> _YOUR GOAL_: Reproduce each line of the entries that carries "camera".

> _DATA IN THIS EXERCISE_:
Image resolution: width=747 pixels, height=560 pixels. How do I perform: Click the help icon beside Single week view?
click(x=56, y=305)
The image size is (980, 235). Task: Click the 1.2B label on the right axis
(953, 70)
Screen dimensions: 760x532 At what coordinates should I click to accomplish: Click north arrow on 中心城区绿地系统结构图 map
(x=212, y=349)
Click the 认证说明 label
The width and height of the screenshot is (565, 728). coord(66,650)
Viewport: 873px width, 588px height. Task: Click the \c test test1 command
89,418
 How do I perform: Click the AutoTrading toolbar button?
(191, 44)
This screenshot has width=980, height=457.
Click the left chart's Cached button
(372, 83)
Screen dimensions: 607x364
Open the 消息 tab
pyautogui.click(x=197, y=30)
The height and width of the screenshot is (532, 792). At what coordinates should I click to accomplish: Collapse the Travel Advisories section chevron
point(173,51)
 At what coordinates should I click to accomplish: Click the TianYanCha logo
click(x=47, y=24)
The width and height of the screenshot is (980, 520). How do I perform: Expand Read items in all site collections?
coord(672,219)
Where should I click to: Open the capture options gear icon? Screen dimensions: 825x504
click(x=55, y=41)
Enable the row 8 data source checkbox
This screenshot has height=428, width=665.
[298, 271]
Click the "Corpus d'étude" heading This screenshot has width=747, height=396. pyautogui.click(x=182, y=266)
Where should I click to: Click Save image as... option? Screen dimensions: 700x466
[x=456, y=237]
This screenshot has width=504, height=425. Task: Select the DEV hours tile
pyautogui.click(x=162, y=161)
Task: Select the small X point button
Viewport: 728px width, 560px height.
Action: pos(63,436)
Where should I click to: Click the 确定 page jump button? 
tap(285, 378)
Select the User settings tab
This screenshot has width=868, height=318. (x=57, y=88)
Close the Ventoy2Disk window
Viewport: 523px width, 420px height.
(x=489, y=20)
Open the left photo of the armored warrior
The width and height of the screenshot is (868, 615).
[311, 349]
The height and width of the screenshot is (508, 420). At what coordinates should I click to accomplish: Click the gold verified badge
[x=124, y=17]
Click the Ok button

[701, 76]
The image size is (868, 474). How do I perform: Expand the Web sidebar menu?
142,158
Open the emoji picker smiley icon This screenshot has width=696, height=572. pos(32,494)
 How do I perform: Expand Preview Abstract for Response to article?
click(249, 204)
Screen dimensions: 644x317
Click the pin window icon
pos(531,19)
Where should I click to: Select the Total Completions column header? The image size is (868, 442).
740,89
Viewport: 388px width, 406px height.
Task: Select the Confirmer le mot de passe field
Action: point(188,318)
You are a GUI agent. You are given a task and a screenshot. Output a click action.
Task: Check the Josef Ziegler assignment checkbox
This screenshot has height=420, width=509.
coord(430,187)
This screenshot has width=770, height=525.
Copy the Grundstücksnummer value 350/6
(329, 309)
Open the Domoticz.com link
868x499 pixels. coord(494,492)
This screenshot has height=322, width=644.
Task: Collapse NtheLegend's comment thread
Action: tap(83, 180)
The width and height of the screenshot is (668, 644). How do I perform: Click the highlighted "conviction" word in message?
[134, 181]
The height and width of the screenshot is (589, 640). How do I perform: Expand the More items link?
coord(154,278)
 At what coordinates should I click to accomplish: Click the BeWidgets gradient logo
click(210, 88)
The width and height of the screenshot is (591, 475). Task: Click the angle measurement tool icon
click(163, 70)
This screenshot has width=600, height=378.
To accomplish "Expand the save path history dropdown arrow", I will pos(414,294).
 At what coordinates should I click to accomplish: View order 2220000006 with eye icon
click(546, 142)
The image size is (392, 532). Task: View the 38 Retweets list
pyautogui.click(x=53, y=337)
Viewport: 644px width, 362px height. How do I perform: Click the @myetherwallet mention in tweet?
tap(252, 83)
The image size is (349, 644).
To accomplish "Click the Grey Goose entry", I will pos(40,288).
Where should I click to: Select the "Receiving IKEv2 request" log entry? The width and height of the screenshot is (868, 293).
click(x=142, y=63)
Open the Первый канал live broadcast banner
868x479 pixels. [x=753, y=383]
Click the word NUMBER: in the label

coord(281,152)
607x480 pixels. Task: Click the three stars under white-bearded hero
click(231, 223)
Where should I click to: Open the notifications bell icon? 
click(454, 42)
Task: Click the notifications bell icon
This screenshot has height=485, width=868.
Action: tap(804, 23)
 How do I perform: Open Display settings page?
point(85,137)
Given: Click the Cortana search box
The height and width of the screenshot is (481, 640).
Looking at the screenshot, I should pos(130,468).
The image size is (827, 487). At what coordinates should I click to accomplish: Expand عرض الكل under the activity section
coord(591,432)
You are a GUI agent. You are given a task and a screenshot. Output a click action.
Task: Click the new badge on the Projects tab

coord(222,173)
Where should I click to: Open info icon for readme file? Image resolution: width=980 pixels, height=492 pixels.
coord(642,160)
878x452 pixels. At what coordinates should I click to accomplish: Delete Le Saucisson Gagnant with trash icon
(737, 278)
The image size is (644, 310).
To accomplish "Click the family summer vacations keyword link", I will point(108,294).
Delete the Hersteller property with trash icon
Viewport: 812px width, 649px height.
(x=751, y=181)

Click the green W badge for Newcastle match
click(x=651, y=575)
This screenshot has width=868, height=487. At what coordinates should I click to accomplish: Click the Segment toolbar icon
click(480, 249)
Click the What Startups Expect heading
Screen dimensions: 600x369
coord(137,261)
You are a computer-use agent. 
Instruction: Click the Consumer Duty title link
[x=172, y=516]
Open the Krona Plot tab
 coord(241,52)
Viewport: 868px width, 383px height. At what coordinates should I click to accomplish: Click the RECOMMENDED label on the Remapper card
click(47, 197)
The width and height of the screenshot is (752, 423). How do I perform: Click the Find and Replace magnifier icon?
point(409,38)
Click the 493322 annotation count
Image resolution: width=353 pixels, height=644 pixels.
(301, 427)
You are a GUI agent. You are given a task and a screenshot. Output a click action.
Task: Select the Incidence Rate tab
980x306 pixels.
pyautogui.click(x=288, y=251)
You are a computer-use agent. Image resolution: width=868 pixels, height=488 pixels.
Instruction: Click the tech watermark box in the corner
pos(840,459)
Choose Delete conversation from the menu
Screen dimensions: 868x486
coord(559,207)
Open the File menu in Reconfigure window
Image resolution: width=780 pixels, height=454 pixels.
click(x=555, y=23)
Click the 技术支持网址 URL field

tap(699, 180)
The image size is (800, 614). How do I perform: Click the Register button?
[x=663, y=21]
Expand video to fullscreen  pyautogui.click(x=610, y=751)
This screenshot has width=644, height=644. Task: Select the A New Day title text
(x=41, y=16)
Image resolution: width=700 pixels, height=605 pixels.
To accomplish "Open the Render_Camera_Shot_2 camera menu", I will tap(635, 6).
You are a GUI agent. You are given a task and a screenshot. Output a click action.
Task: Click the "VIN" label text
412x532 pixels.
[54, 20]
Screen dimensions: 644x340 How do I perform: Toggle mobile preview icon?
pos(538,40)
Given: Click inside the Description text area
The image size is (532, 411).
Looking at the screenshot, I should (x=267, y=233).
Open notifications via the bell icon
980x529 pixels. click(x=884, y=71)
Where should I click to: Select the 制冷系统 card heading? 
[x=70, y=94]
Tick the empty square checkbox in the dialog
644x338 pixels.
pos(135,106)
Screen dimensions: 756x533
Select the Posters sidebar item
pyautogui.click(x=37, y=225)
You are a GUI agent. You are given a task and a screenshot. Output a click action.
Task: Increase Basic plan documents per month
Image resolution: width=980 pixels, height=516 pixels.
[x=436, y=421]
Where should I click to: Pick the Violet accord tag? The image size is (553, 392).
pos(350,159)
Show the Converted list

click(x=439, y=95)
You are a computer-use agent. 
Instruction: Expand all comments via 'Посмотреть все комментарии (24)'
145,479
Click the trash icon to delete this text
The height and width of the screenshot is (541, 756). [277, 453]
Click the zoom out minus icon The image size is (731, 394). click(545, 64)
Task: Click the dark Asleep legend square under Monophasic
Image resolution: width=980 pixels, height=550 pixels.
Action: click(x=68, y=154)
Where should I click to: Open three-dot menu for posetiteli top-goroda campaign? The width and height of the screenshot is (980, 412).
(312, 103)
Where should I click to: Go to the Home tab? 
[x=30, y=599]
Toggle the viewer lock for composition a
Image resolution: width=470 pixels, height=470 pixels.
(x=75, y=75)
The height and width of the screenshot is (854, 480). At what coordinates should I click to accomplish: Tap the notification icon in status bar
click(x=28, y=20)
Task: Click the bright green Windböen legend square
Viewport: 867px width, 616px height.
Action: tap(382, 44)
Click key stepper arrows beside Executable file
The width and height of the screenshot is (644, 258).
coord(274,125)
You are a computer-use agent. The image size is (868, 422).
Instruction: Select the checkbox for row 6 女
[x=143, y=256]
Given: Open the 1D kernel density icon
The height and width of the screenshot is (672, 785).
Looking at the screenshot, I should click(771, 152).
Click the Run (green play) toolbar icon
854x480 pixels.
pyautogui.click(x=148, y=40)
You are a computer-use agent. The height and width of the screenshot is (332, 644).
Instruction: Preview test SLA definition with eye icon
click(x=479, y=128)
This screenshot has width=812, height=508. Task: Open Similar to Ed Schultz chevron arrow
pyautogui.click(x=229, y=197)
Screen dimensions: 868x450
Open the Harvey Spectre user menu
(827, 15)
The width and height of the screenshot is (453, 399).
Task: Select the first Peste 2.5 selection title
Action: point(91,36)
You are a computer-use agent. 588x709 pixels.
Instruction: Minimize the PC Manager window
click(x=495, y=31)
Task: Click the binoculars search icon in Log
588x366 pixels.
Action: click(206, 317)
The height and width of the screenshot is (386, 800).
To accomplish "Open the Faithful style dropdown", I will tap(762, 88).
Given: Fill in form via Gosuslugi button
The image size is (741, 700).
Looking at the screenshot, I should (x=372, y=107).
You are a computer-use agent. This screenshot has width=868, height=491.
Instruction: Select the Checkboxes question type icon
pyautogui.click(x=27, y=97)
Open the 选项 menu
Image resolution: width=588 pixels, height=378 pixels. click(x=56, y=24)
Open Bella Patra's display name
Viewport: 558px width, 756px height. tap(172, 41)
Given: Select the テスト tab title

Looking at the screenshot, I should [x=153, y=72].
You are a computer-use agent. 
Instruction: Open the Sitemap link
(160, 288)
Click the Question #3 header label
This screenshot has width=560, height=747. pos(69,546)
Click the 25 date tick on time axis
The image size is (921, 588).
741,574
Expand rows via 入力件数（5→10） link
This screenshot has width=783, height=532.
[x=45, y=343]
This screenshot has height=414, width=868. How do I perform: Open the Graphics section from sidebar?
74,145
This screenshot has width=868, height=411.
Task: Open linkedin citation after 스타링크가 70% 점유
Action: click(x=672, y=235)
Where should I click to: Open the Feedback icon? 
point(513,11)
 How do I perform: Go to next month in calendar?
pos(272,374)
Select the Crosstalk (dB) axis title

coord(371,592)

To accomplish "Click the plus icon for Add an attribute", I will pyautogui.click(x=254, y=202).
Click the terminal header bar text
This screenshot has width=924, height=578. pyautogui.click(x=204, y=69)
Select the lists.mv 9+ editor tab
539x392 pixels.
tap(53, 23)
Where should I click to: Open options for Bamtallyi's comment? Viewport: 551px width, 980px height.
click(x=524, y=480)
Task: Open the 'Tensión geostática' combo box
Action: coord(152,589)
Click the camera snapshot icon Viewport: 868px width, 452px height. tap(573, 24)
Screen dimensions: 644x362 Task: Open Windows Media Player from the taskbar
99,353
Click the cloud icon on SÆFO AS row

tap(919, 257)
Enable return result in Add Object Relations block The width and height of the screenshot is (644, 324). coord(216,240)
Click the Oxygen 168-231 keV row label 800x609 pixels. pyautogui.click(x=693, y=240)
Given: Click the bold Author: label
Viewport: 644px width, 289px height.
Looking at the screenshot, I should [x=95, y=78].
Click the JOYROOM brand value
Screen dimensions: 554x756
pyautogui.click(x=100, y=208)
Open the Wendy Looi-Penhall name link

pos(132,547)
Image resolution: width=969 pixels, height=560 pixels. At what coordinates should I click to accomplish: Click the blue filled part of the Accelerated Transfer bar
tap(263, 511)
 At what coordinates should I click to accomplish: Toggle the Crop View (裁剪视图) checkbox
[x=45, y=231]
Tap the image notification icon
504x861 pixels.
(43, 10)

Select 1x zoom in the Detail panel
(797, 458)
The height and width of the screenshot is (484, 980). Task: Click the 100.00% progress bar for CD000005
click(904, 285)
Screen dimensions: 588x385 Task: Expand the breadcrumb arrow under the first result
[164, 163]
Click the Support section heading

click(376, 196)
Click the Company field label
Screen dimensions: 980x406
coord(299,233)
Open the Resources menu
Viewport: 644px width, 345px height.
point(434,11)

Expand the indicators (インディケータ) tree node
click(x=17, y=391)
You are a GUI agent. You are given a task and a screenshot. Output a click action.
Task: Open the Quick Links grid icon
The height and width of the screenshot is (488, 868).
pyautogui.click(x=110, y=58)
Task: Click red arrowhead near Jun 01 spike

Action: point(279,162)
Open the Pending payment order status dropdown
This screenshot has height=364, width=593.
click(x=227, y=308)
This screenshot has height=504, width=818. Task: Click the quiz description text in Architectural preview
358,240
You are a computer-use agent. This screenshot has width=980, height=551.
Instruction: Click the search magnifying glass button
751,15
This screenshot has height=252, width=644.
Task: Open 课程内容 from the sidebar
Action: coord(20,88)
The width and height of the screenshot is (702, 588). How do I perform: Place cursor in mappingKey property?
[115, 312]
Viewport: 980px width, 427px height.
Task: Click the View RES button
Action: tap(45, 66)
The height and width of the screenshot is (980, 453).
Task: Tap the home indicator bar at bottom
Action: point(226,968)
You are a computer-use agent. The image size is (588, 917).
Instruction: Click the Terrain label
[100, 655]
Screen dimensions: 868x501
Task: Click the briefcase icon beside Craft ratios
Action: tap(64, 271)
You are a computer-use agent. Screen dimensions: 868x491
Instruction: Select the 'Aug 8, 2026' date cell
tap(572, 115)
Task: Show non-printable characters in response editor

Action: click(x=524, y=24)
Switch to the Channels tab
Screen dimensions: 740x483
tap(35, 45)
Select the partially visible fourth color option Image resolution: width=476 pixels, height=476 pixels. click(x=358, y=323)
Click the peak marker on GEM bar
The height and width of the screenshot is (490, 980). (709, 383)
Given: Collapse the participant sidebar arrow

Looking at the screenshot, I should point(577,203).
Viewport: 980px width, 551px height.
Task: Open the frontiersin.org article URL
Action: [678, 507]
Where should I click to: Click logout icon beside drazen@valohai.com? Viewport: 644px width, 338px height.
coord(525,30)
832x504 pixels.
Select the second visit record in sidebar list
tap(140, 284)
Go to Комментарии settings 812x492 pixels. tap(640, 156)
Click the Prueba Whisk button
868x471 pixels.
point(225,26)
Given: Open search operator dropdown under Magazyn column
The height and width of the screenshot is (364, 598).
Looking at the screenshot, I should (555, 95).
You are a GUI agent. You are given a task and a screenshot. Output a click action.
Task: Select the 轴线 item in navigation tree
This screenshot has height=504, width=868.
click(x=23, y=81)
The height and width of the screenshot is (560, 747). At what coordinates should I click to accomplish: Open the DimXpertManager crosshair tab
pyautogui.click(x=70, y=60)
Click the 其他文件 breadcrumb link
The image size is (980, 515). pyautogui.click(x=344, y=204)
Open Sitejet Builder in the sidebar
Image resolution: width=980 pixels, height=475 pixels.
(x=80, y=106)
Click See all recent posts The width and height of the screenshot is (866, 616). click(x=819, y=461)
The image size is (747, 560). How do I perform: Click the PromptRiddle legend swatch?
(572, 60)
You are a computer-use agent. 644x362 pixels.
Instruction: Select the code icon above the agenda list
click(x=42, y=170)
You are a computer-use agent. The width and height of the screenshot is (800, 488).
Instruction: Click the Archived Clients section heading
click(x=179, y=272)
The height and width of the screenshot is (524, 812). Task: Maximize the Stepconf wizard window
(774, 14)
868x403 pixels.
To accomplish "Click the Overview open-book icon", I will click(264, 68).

> _ANSWER FOR THE TASK_:
To accomplish "Open the Render_Camera_Shot_2 camera menu", I will tap(635, 6).
Click the camera snapshot icon Viewport: 868px width, 452px height. tap(573, 24)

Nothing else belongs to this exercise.